For a decade, a youth-focused entrepreneurship center called The Possible Zone, recently renamed from The Possible Project, operated out of Cambridge close to the heart of the area’s innovation scene.
But the center, co-founded by longtime life sciences leaders Mark and Becky Levin, increasingly found it needed to be closer to more of the students in need of its help.
The educational nonprofit created by Levin, the former CEO of Millennium Pharmaceuticals and co-founder of Third Rock Ventures, and his wife Becky, founder of biotech executive search firm Levin & Company, went on a years-long search for a better home.
The Possible Zone now has that with a location in Jackson Square that puts it within a couple miles of 10 high schools. The neighborhoods around them include one-out-of-five high schoolers in Boston Public Schools.
The 36,000-square-foot, five-story space also has features the Kendall Square location didn’t: a multimedia lab, student lounge, community and event space, and co-working space for entrepreneurs and partners. The maker-space is five times larger, and the whole facility can fit hundreds of students at a time.
The new facility is set to open for programming in February or March, depending on the course of the pandemic. It is aimed at bringing entrepreneurship opportunities to a corner of Boston that can sometimes be overshadowed in other neighborhoods’ rapid growth.
Seven of the closest 10 schools are already partners.

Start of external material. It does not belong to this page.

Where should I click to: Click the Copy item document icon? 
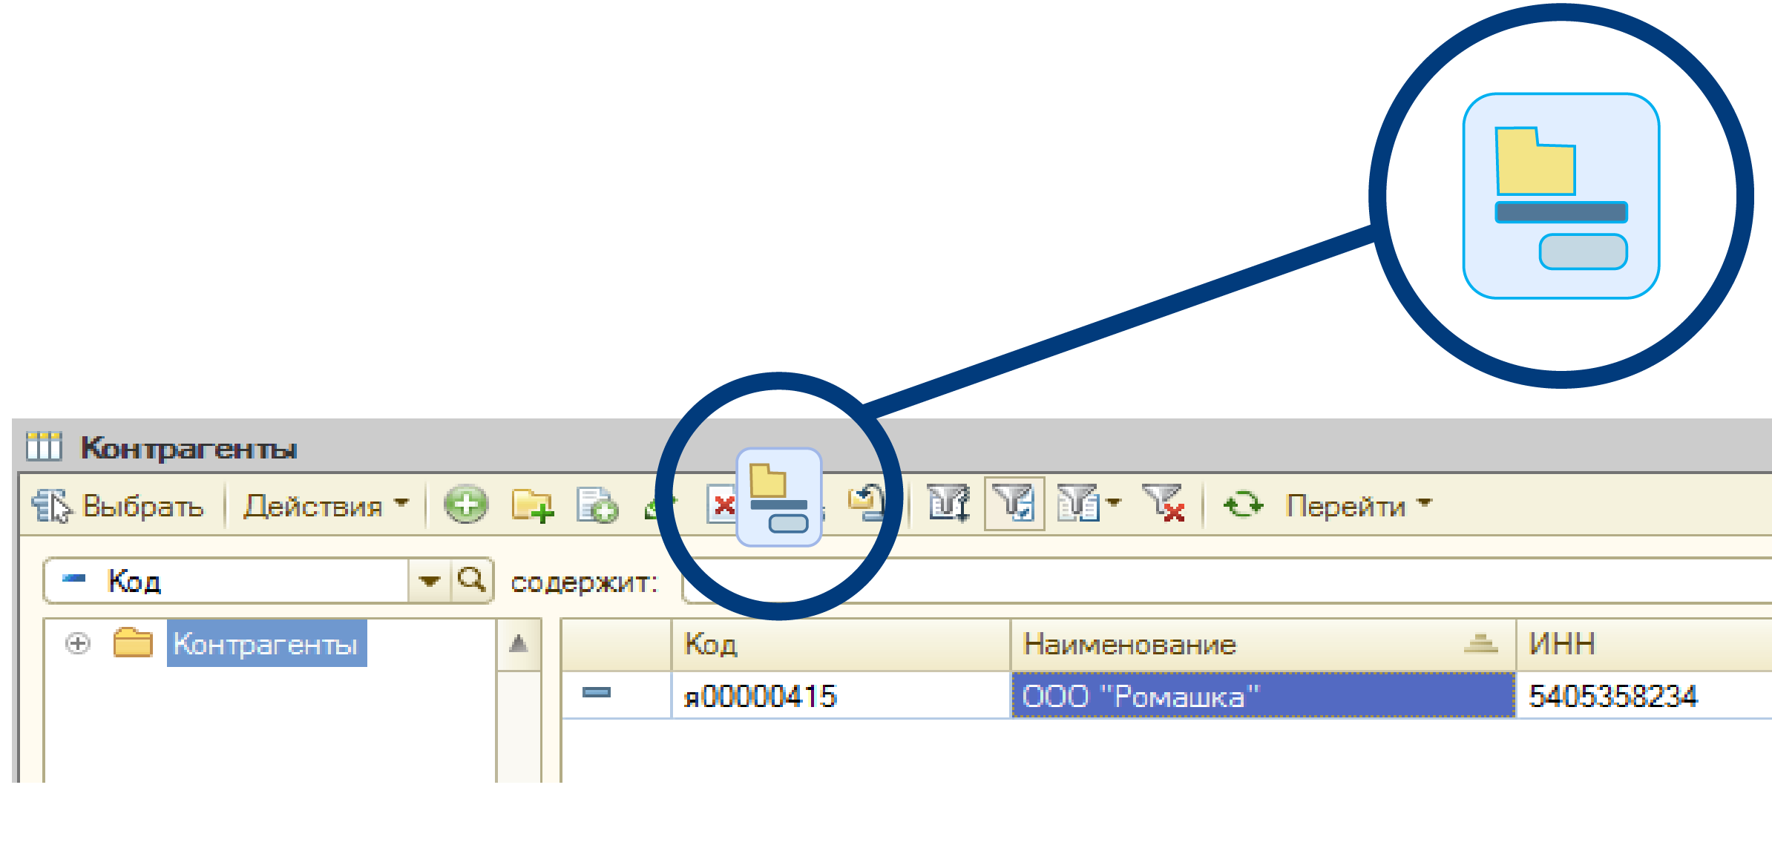597,505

“It’s just so central to so many high schools in Boston,” said The Possible Zone co-founder and executive director Becky Levin of the location at the intersection of Jamaica Plain, Roxbury and Mission Hill.
The Possible Zone is meant both for students who are college-bound and who aren’t, and isn’t limited to those interested in technology, engineering and related fields. “Because of that, we get a huge cross section of who is in that school,” said Jake Murray, The Possible Zone’s chief external affairs officer.

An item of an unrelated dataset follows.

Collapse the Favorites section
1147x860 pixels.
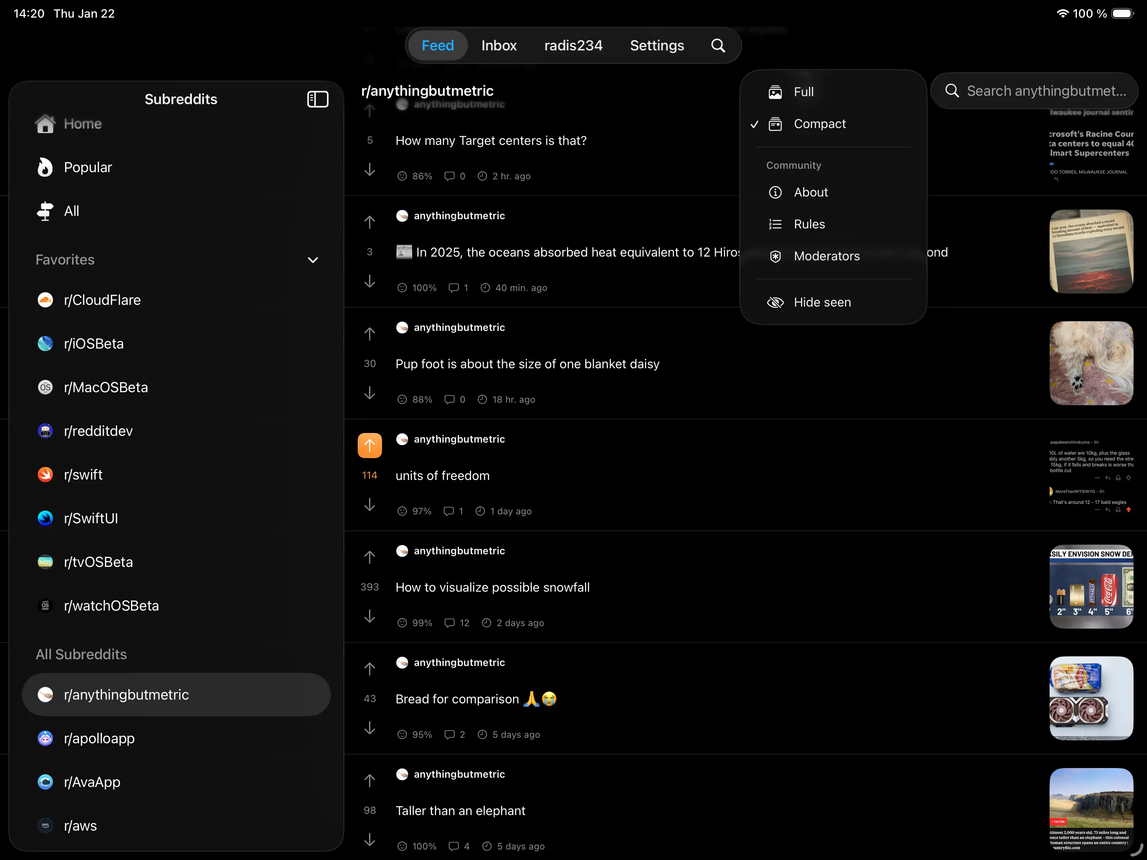313,260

The center offers multimedia studios and maker-spaces with 3D printers and other equipment to help students make anything they might have an interest in, from electronics and coding to food or services.
“Whatever you can think of, you can go into our makerspace and make,” Murray said.
The Possible Zone’s partners include Boston Medical Center, the Jamaica Plain Neighborhood Development Corp., Benjamin Franklin Institute of Technology, Urban Edge, and Tree of Life at Mildred Haley Apartments.
Students typically stay in the program for three years — sophomore year to senior year — and receive course credit for the work they do there. The group hopes to serve 1,000 people annually by 2025, serving any students across Boston.
“Everything we do is very ambitious,” Levin said. “It is an ambitious number, but it’s a doable number.”
Besides the Levins, The Possible Zone was founded by biotech executives and entrepreneurs Gary Cohen, Joe Faber, Peter McLoughlin, and Laurence Reid, as well as education leaders Cynthia Harmon and Jake Murray.
The nonprofit hopes to open a second or third site in the coming years. It relies on private contributions, including from philanthropic and industry groups, for nearly all of its income, and is now working to launch a capital campaign.
The Jackson Square center’s opening will allow The Possible Zone to get back to hosting students in-person, which it has been unable to do during the pandemic. Instead, students have worked with mentors online or designed objects on their computers to have the center 3D-print it and mail it to the students.
Students will also be able to work remotely with corporate partners to, say, pitch a website redesign, help with marketing and social media or work on diversity, equity and inclusion initiatives.
Before having a space of its own in the neighborhood, The Possible Zone was hosted for the past six years by Madison Park Technical Vocational High School, about a mile away.
The Jackson Square site was roughly seven years in the making. Finding the right site in the best neighborhood was challenging, but The Possible Zone’s leaders found it to be the perfect fit near high schools, public housing and transportation, with the Jackson Square Orange Line stop about a block away.
Levin and Murray both emphasized that the biggest value of The Possible Zone isn’t what the students are able to create as much as the networks it provides, as well as encouragement to follow a meaningful career path.
“That’s our ultimate goal,” Murray said. “Entrepreneurship isn’t the endpoint. It’s the vehicle to economic equity.”